I am currently designing a system where almost all the fields necessary for data storage are not known at design/compile time and are defined by the end-user of the system. EAV seems like a good fit for this requirement but due to the problems I've read about, I am hesitant in implementing it as there are also some pretty heavy reporting requirements for this system as well. I think I've come up with a way around this but would like to pose the question to the SO community.
Given that typical normalized database (OLTP) still isn't always the best option for running reports, a good practice seems to be having a "reporting" database (OLAP) where the data from the normalized database is copied to, indexed extensively, and possibly denormalized for easier querying. Could the same idea be used to work around the shortcomings of an EAV design?
The main downside I see are the increased complexity of transferring the data from the EAV database to reporting as you may end up having to alter the tables in the reporting database as new fields are defined in the EAV database. But that is hardly impossible and seems to be an acceptable tradeoff for the increased flexibility given by the EAV design. This downside also exists if I use a non-SQL data store (i.e. CouchDB or similar) for the main data storage since all the standard reporting tools are expecting a SQL backend to query against.
Do the issues with EAV systems mostly go away if you have a seperate reporting database for querying?
EDIT: Thanks for the comments so far. One of the important things about the system I'm working on it that I'm really only talking about using EAV for one of the entities, not everything in the system.
The whole gist of the system is to be able to pull data from multiple disparate sources that are not known ahead of time and crunch the data to come up with some "best known" data about a particular entity. So every "field" I'm dealing with is multi-valued and I'm also required to track history for each.
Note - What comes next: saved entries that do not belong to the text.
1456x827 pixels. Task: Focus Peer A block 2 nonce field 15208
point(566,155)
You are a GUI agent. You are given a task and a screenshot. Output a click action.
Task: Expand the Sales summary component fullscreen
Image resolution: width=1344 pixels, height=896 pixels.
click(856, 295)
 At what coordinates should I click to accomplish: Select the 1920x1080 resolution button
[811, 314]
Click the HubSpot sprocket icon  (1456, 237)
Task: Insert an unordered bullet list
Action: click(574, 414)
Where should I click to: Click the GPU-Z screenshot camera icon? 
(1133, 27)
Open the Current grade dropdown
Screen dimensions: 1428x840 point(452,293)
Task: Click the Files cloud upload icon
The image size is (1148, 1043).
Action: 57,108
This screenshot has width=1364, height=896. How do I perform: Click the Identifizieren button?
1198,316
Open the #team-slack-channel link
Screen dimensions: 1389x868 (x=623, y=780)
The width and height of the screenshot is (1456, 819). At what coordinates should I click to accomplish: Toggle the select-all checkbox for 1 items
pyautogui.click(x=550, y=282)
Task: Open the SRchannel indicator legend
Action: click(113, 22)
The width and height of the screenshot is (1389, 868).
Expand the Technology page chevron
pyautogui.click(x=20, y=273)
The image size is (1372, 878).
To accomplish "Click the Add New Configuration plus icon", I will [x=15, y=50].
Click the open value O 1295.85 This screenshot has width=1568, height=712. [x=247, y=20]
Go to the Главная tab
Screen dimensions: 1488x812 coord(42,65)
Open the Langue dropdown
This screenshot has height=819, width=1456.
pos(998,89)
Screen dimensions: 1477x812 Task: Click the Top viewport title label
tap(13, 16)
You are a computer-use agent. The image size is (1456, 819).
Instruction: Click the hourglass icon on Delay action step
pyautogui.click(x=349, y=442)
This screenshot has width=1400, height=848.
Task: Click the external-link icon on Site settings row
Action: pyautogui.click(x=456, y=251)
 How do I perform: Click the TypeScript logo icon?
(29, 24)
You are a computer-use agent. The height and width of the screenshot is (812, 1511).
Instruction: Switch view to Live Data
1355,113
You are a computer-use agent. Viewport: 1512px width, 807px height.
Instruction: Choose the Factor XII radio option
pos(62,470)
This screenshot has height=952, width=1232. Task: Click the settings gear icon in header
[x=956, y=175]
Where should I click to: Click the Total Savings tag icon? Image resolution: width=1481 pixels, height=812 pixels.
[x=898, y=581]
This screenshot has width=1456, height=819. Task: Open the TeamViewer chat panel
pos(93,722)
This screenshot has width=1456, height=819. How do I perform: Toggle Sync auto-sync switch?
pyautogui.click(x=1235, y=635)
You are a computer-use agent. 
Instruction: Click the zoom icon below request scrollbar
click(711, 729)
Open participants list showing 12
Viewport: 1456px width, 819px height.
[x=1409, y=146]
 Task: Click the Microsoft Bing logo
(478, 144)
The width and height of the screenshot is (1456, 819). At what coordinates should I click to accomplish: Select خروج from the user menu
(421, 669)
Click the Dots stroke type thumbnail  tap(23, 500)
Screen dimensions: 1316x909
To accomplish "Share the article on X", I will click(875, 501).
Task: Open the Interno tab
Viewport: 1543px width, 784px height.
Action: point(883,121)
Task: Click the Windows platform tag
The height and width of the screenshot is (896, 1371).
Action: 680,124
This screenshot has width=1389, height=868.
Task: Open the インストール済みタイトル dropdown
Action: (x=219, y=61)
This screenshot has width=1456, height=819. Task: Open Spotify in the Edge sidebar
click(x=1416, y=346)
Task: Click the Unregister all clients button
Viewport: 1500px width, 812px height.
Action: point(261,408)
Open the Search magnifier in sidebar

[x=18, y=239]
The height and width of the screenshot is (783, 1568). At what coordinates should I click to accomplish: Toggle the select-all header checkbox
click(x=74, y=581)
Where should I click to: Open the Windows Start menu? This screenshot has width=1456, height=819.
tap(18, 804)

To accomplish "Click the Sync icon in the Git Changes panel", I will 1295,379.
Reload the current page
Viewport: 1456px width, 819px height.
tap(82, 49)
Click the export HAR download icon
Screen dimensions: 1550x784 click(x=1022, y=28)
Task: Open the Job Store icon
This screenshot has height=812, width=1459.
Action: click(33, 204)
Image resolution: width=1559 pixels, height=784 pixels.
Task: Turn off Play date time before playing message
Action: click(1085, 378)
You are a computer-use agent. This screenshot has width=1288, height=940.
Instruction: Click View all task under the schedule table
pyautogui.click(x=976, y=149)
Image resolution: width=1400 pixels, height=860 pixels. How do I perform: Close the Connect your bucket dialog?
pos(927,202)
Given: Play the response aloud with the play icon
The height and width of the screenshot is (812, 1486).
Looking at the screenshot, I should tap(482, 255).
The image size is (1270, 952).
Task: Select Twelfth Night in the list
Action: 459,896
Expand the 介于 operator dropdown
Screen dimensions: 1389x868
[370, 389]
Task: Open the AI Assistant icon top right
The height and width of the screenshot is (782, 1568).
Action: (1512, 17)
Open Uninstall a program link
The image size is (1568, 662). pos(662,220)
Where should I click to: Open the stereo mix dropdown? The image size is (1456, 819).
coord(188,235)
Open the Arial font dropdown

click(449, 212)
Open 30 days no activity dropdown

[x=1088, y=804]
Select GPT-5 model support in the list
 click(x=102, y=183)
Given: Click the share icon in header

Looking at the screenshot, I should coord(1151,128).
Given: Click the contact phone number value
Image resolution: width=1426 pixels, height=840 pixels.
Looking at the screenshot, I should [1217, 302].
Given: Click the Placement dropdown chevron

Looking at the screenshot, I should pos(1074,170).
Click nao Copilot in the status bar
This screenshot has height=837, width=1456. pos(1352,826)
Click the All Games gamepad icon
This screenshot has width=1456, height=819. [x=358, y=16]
The normalized design for this ends up being 1 table per field which makes querying it kind of painful anyway.
Here are the table schemas and sample data I'm looking at (obviously changed from what I'm working on but I think it illustrates the point well):
EAV Tables
Person
-------------------
- Id - Name -
-------------------
- 123 - Joe Smith -
-------------------
Person_Value
-------------------------------------------------------------------
- PersonId - Source - Field - Value - EffectiveDate -
-------------------------------------------------------------------
- 123 - CIA - HomeAddress - 123 Cherry Ln - 2010-03-26 -
- 123 - DMV - HomeAddress - 561 Stoney Rd - 2010-02-15 -
- 123 - FBI - HomeAddress - 676 Lancas Dr - 2010-03-01 -
-------------------------------------------------------------------
Reporting Table
Person_Denormalized
----------------------------------------------------------------------------------------
- Id - Name - HomeAddress - HomeAddress_Confidence - HomeAddress_EffectiveDate -
----------------------------------------------------------------------------------------
- 123 - Joe Smith - 123 Cherry Ln - 0.713 - 2010-03-26 -
----------------------------------------------------------------------------------------
Normalized Design
Person
-------------------
- Id - Name -
-------------------
- 123 - Joe Smith -
-------------------
Person_HomeAddress
------------------------------------------------------
- PersonId - Source - Value - Effective Date -
------------------------------------------------------
- 123 - CIA - 123 Cherry Ln - 2010-03-26 -
- 123 - DMV - 561 Stoney Rd - 2010-02-15 -
- 123 - FBI - 676 Lancas Dr - 2010-03-01 -
------------------------------------------------------
The "Confidence" field here is generated using logic that cannot be expressed easily (if at all) using SQL so my most common operation besides inserting new values will be pulling ALL data about a person for all fields so I can generate the record for the reporting table. This is actually easier in the EAV model as I can do a single query. In the normalized design, I end up having to do 1 query per field to avoid a massive cartesian product from joining them all together.